- Supplied entries

---*---

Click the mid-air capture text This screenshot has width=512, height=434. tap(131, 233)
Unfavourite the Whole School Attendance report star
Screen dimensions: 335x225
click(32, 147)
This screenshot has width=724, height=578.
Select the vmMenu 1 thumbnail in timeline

---*---

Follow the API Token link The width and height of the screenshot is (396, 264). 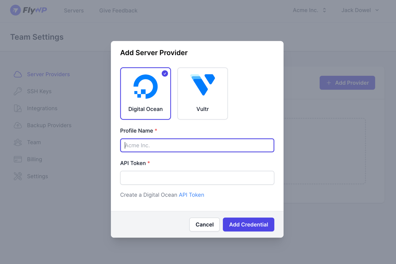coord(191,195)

---*---

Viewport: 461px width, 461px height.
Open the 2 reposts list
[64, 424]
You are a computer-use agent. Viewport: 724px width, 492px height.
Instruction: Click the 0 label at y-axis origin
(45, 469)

---*---

- Work request
Find each line in the data above with the word "Viewport", then copy it.

- Answer box
Viewport: 461px width, 461px height.
You are a computer-use agent. Viewport: 724px width, 492px height.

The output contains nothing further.